In quest’ultimo caso, oltre alle valutazioni legate agli aspetti più propriamente affettivi, vanno analizzati numerosi aspetti di tipo economico oltre che normativi, perché non è così scontato instaurare rapporti lavorativi tra familiari.
La sentenza della Corte di cassazione n. 12433 del 16 giugno 2015, che rappresenta la giurisprudenza di riferimento su questo punto, ha affermato 2 principi generali:
- In linea generale le prestazioni di lavoro compiute da familiari e parenti sono svolte a titolo gratuito.
- La gratuità è dovuta al vincolo affettivo ed economico che lega le persone interessate.
Dunque in linea di massima non è possibile instaurare un rapporto di lavoro tra familiari ma non sempre è così, perché se sussistono specifici requisiti si può procedere con l’attivazione del rapporto.
Vediamo un po’ meglio.
Cosa è la presunzione di gratuità e quando è superata
Quando si parla di presunzione di gratuità del lavoro tra coniugi e conviventi more uxorio è necessario provare la sussistenza di un rapporto di lavoro subordinato a al contrario di quanto previsto dall’art. 2094 del codice civile in materia lavoristica.
Difatti, il codice civile, all’art. 143 indica tra i doveri dei coniugi anche la reciproca assistenza morale e materiale oltre alla collaborazione nell’interesse della famiglia.
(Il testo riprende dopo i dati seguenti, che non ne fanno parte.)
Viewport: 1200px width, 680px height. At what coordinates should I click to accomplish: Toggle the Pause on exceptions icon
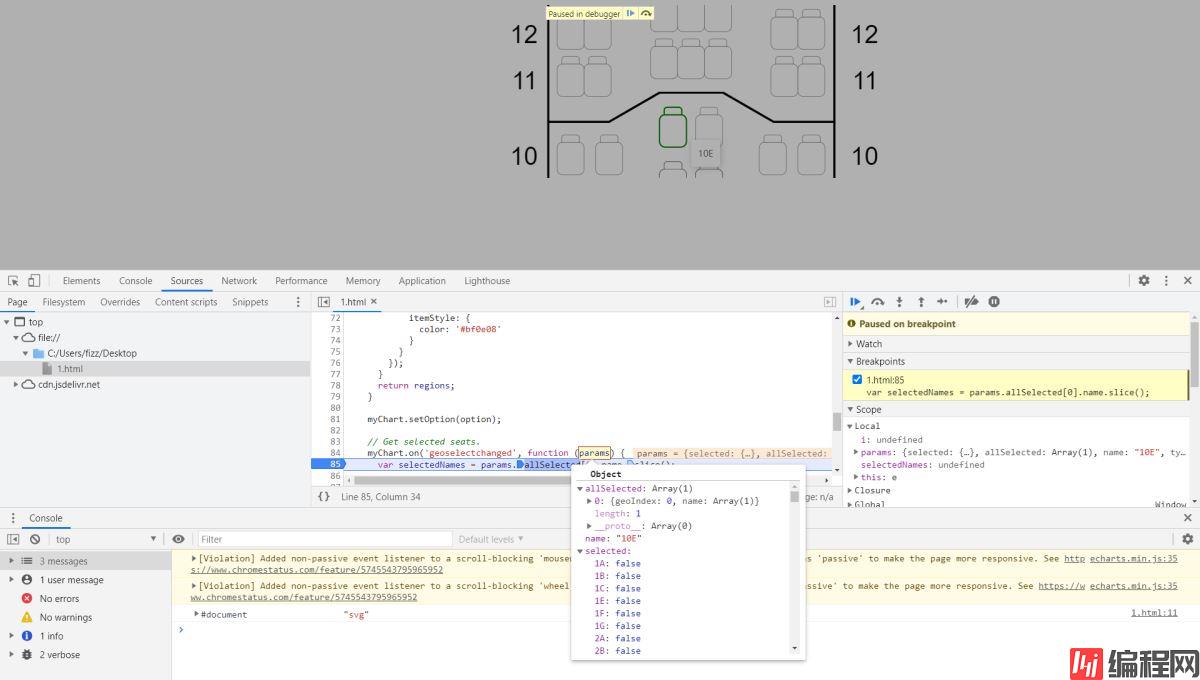pyautogui.click(x=994, y=302)
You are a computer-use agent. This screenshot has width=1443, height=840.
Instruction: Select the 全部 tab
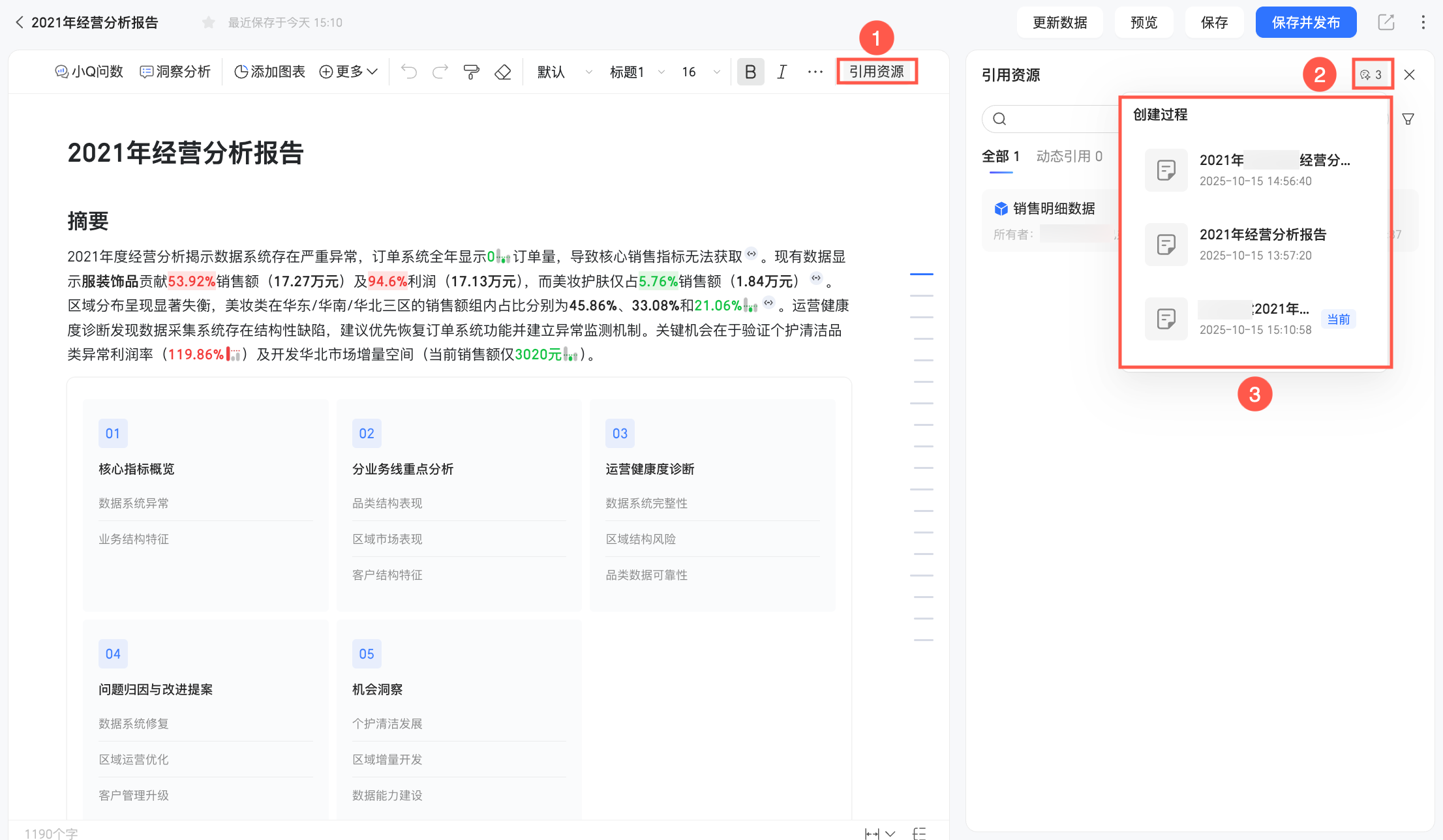[1000, 157]
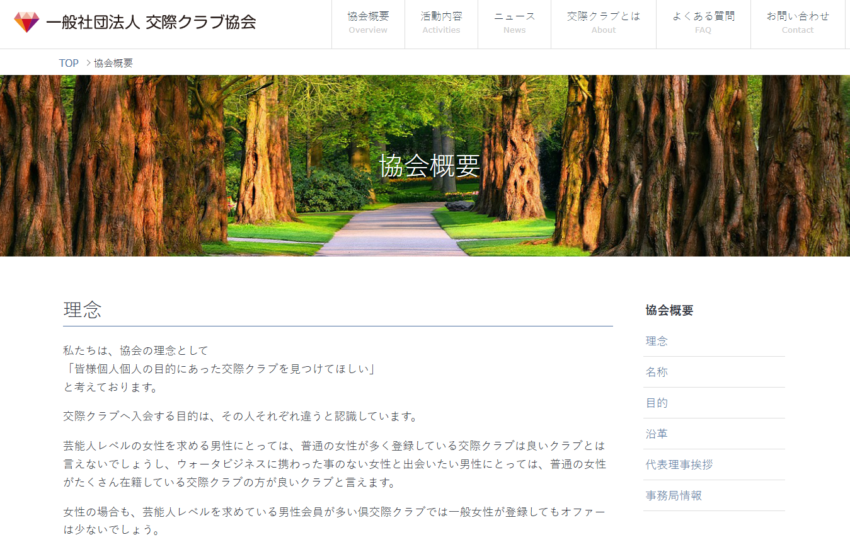This screenshot has height=542, width=850.
Task: Select 交際クラブとは About in navigation
Action: click(x=603, y=22)
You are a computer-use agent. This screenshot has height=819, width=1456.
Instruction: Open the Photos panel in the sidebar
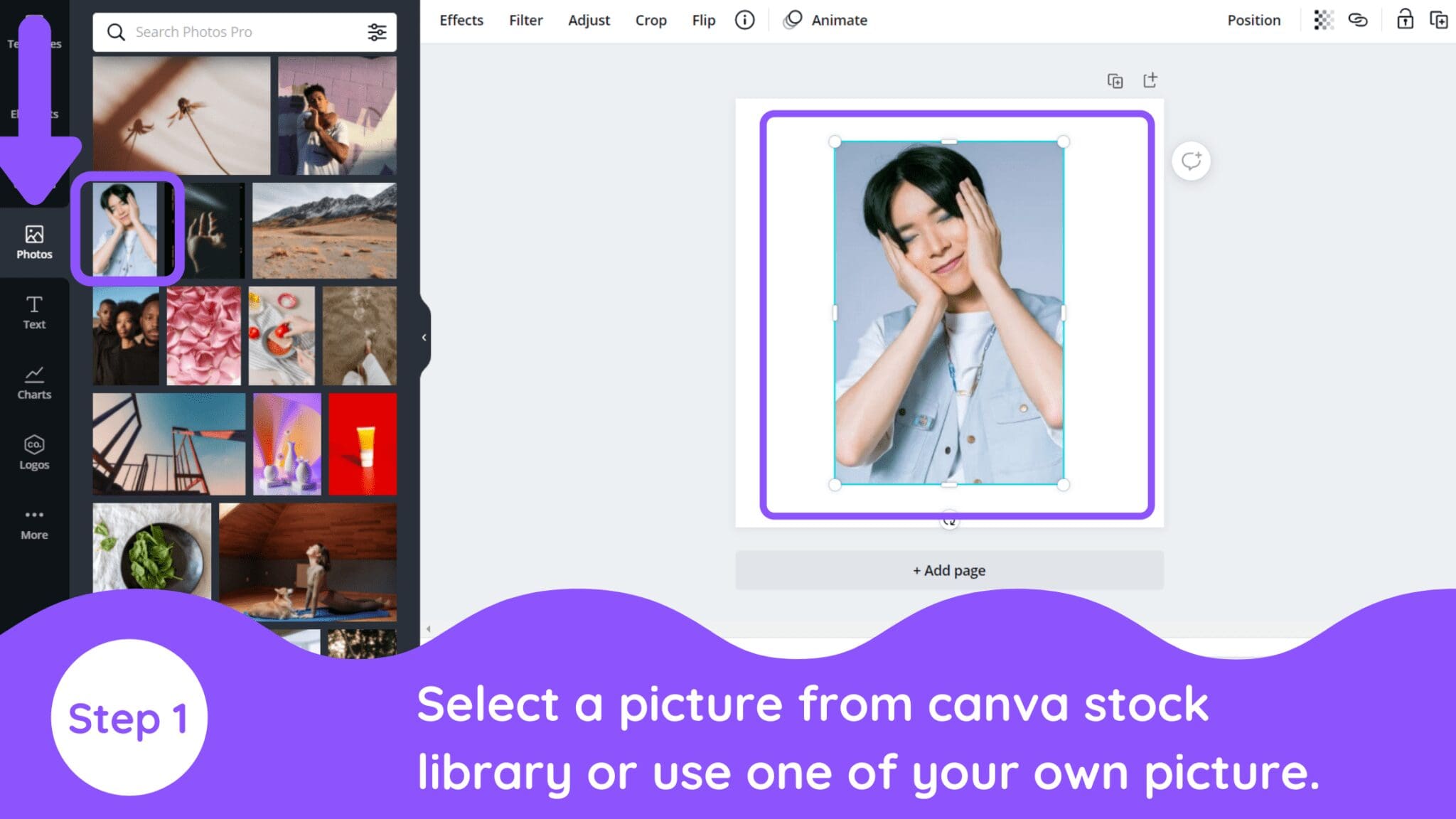[x=33, y=240]
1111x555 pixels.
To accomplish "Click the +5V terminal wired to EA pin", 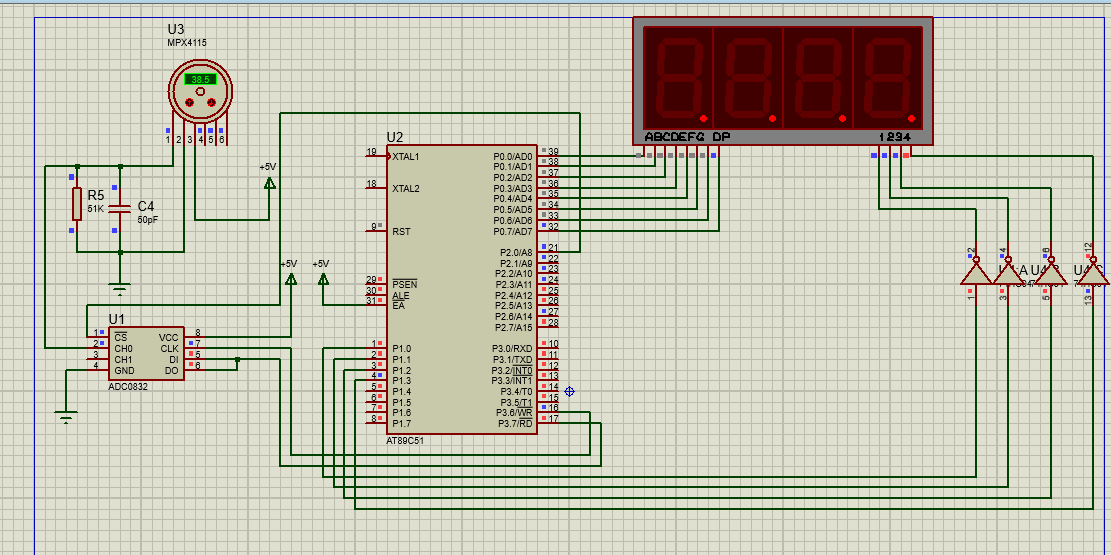I will click(x=322, y=278).
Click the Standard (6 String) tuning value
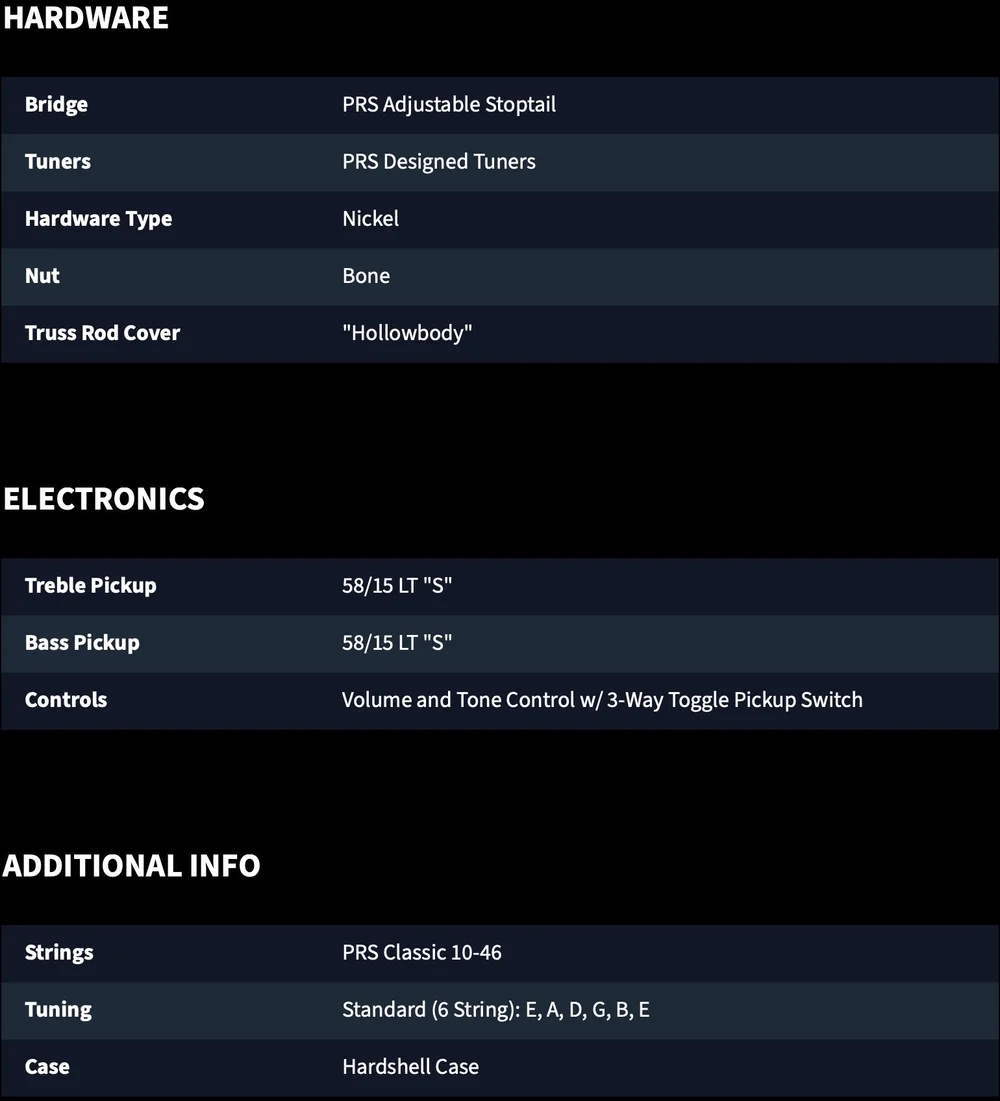Viewport: 1000px width, 1101px height. coord(496,1010)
Questo assunto giuridico è dovuto al fatto che, in linea generale, tra coniugi e conviventi vi è un rapporto di tipo affettivo tale da non dover presupporre una retribuzione.
Tale principio è estendibile ai familiari e non riguarda solo la figura del caregiver ma anche ad ogni forma di supporto e collaborazione alla vita domestica. Quindi anche il figlio convivente che aiuta i genitori nella gestione della casa (di questo tema abbiamo parlato in un precedente articolo de IlGiornale.It) lo fa nel rispetto del principio della presunzione di gratuità.
Occorre provare in un tribunale che sussistono tutti i requisiti tipici di un rapporto di lavoro e, dunque:
- Una retribuzione ed un orario legato al CCNL di riferimento.
- lo svolgimento di specifiche funzioni definite dal CCNL di riferimento.
- una prova testimoniale accertata da sussistenza del vincolo di subordinazione.
Dimostrando questi presupposti è possibile superare la presunzione di gratuità delle prestazioni instaurando, dunque, un vero e proprio rapporto di lavoro.
Assunzione di un familiare entro il 3° di parentela
Laddove si proceda con l’attivazione di un contratto con i familiari, l’Inps non rifiuta il rapporto instaurato con i parenti sino al terzo grado ma effettua una verifica.
Nel messaggio n. 2819 del 14 luglio 2022, l’istituto comunica l’obbligo di compilazione di un modulo con cui il datore di lavoro (familiare) deve dichiarare se la persona con cui si attiva il rapporto lavorativo sia coniuge o parente entro il terzo grado e affini entro il secondo grado.
Per velocizzare la verifica dell’Inps è possibile inviare tramite pec o raccomandata la “Dichiarazione di responsabilità”.
Il legame di parentela è particolarmente importante nell’ambito della convivenza poiché cambia l’aliquota contributiva da applicare al rapporto domestico.